**ZIEL DER ÜBUNG**
Schreiben Sie das gesamte Material unten Zeile für Zeile wortgetreu ab. Die Bilder lassen Sie dabei weg.

**ZU VERWENDENDE DATEN**
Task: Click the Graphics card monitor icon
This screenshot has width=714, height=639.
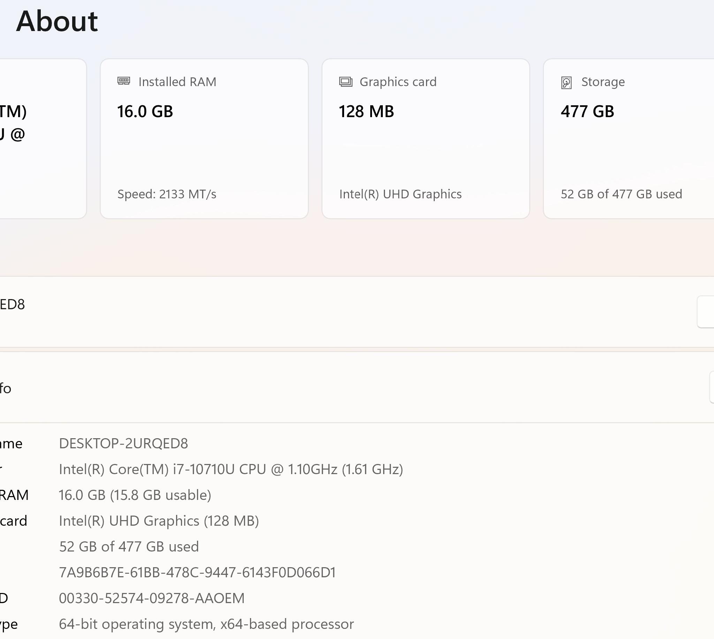Action: click(x=345, y=82)
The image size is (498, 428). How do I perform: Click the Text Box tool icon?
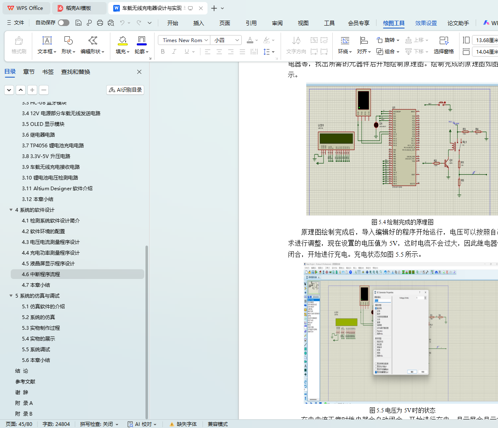pyautogui.click(x=47, y=40)

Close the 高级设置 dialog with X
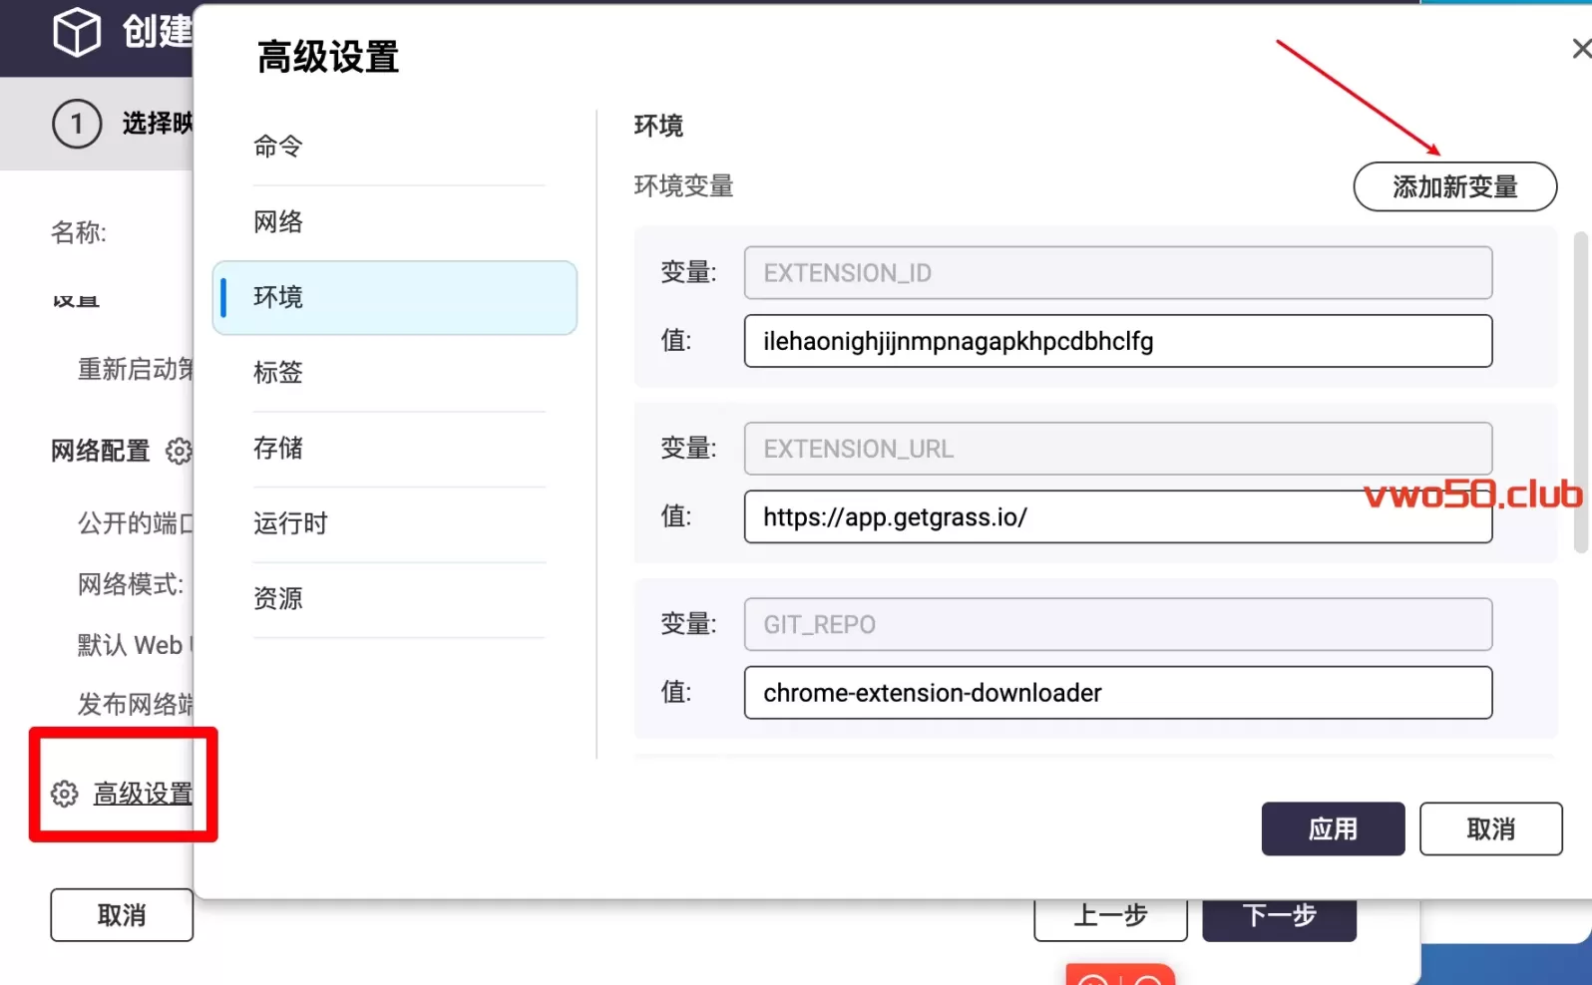[1581, 49]
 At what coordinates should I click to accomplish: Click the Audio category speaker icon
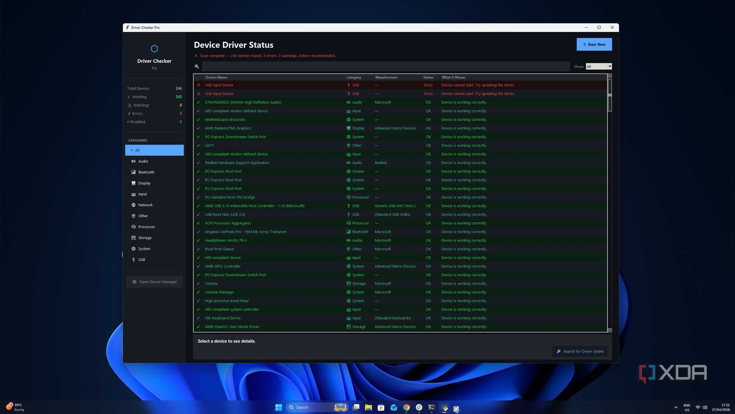[133, 161]
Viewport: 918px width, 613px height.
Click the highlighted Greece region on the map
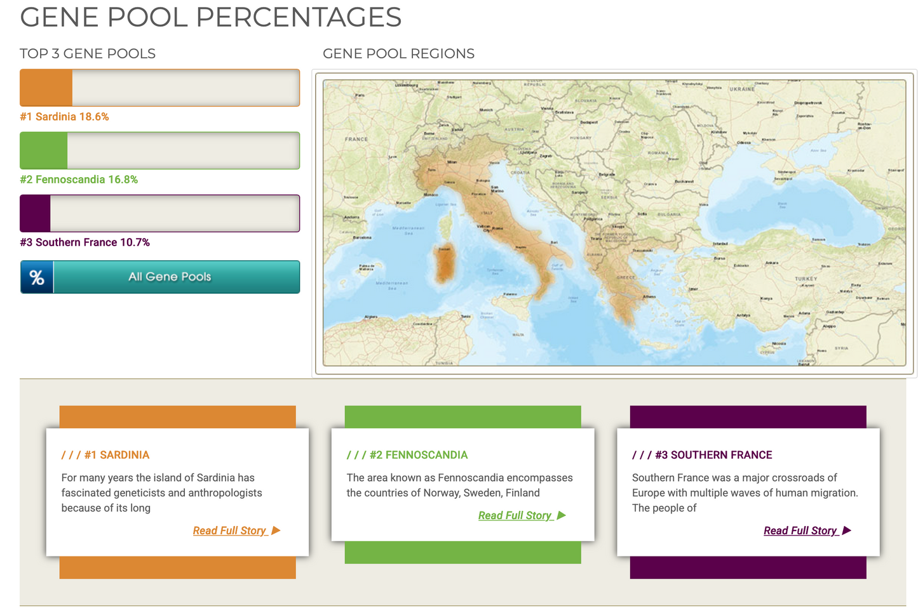click(x=619, y=286)
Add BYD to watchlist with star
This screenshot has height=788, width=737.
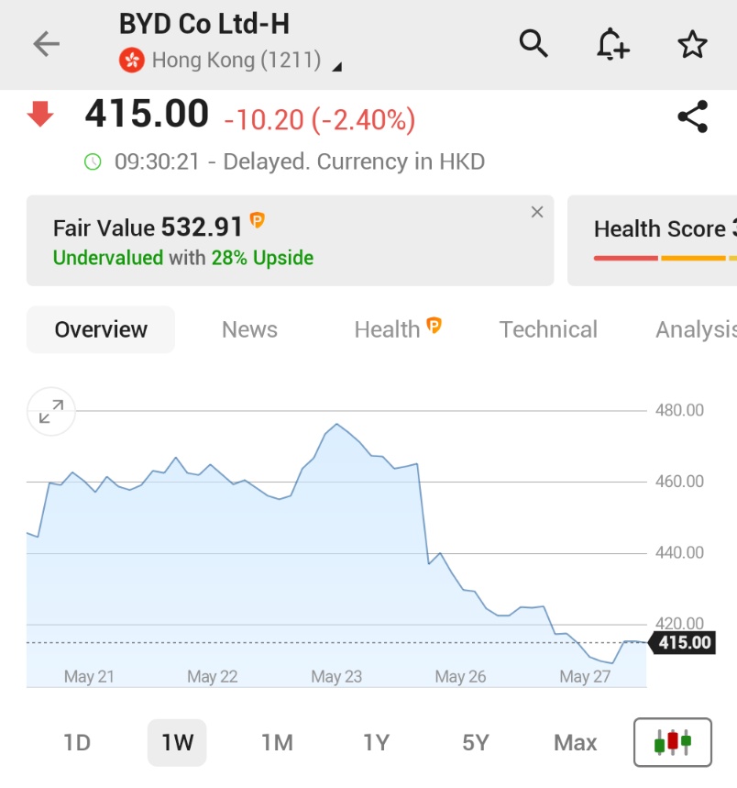[x=692, y=44]

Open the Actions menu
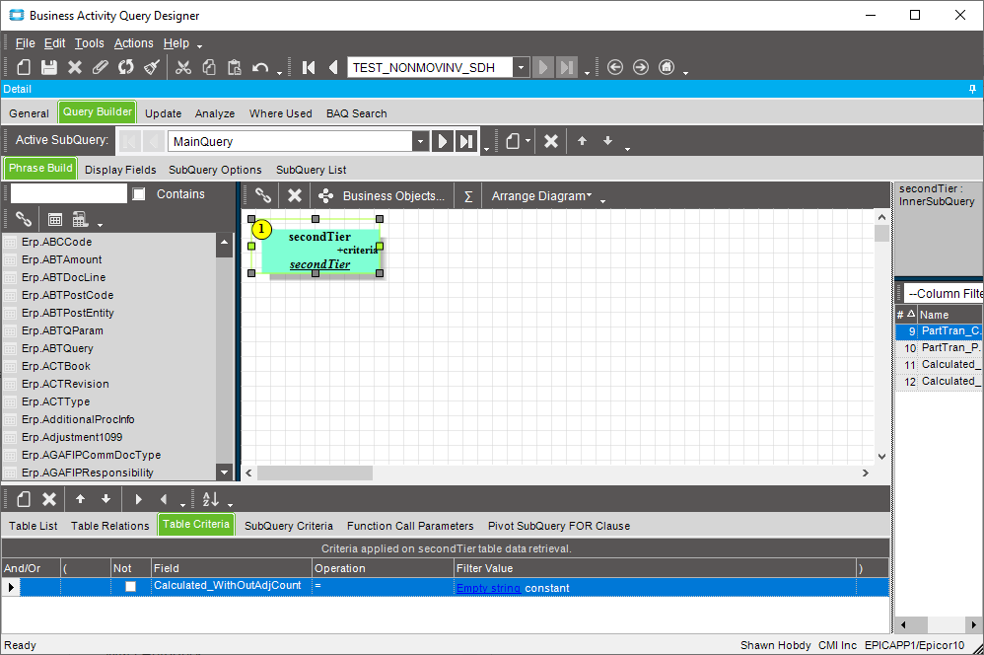[x=133, y=43]
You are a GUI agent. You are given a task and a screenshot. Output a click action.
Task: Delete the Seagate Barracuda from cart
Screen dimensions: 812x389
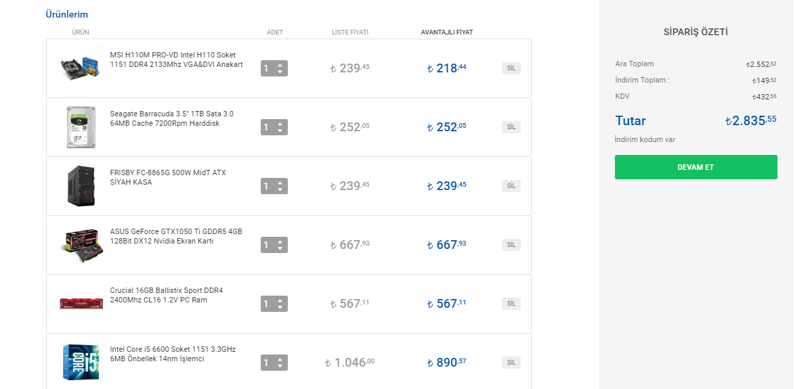click(511, 127)
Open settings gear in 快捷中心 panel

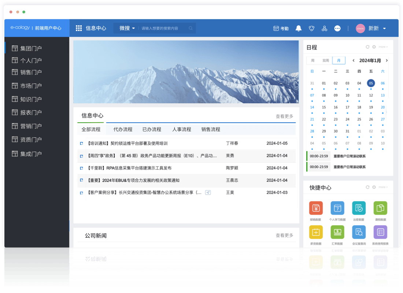pyautogui.click(x=374, y=187)
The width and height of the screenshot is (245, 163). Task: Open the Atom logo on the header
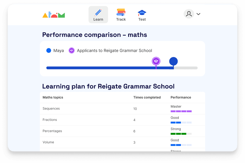(x=54, y=14)
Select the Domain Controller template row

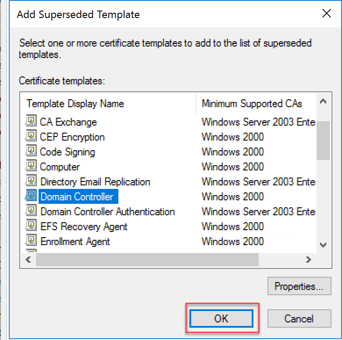click(x=77, y=196)
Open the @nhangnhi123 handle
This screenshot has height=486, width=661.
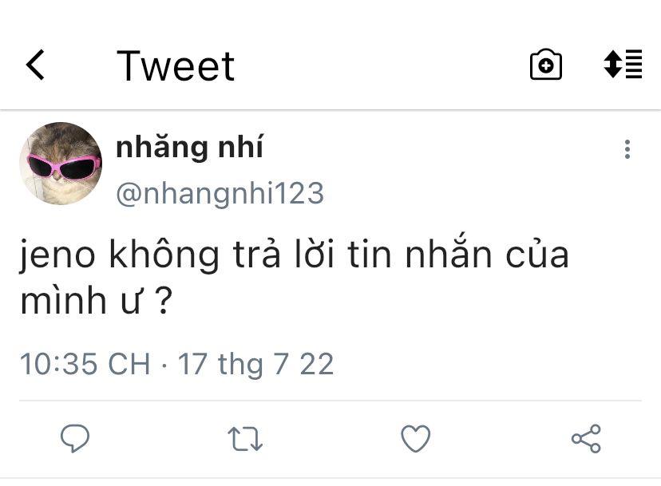220,193
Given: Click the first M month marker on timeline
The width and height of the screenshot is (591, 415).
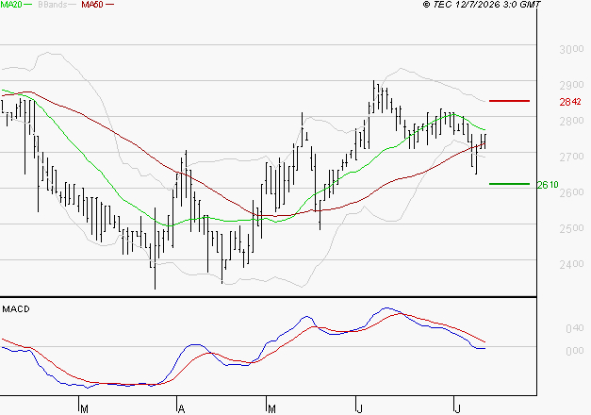Looking at the screenshot, I should coord(84,409).
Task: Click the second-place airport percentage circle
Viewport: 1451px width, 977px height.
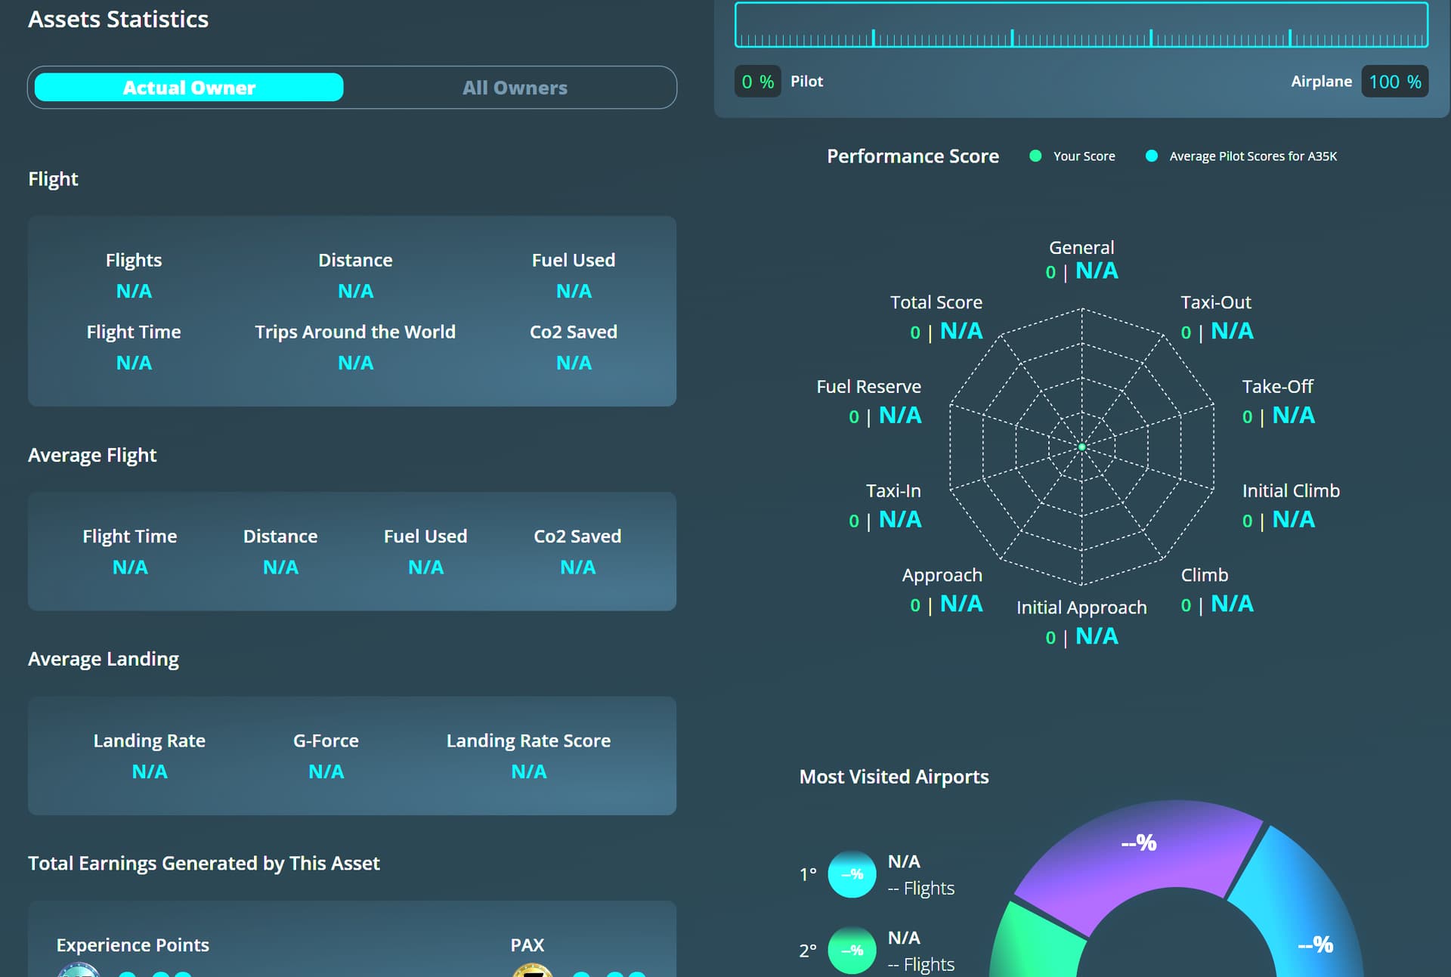Action: (852, 950)
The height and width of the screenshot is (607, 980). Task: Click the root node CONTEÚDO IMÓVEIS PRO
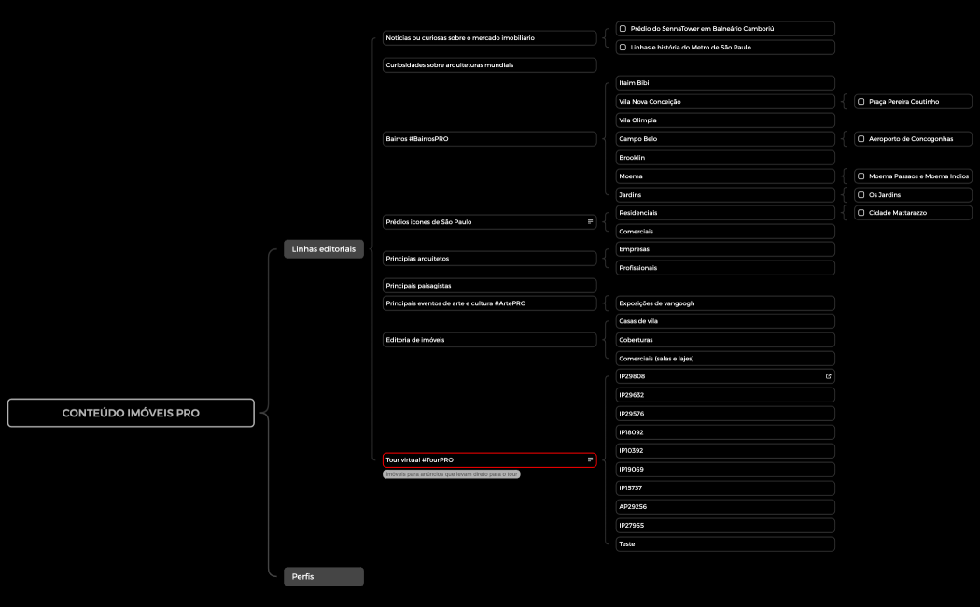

**LÖSUNG DER AUFGABE**
Task: Click the Graphics card monitor icon
This screenshot has width=714, height=639.
Action: click(x=345, y=82)
The image size is (498, 428). How do I perform: Click the Text Box tool icon?
pyautogui.click(x=47, y=40)

Close the 高级设置 dialog with X
[1581, 49]
 At what coordinates should I click to accomplish: Click the Audio category speaker icon
[133, 161]
Viewport: 918px width, 613px height.
Click the highlighted Greece region on the map
click(x=619, y=286)
Add BYD to watchlist with star
This screenshot has height=788, width=737.
[x=692, y=44]

Open the Actions menu
[x=133, y=43]
You are a GUI agent. You are given a task and a screenshot. Output a click action.
Task: Delete the Seagate Barracuda from cart
Screen dimensions: 812x389
click(511, 127)
Open settings gear in 快捷中心 panel

pyautogui.click(x=374, y=187)
The width and height of the screenshot is (245, 163). Task: Open the Atom logo on the header
(x=54, y=14)
Select the Domain Controller template row

click(x=77, y=196)
Open the @nhangnhi123 handle
This screenshot has height=486, width=661.
220,193
Given: Click the first M month marker on timeline
The width and height of the screenshot is (591, 415).
Looking at the screenshot, I should coord(84,409).
Task: Click the second-place airport percentage circle
Viewport: 1451px width, 977px height.
Action: (852, 950)
The height and width of the screenshot is (607, 980). Task: Click the root node CONTEÚDO IMÓVEIS PRO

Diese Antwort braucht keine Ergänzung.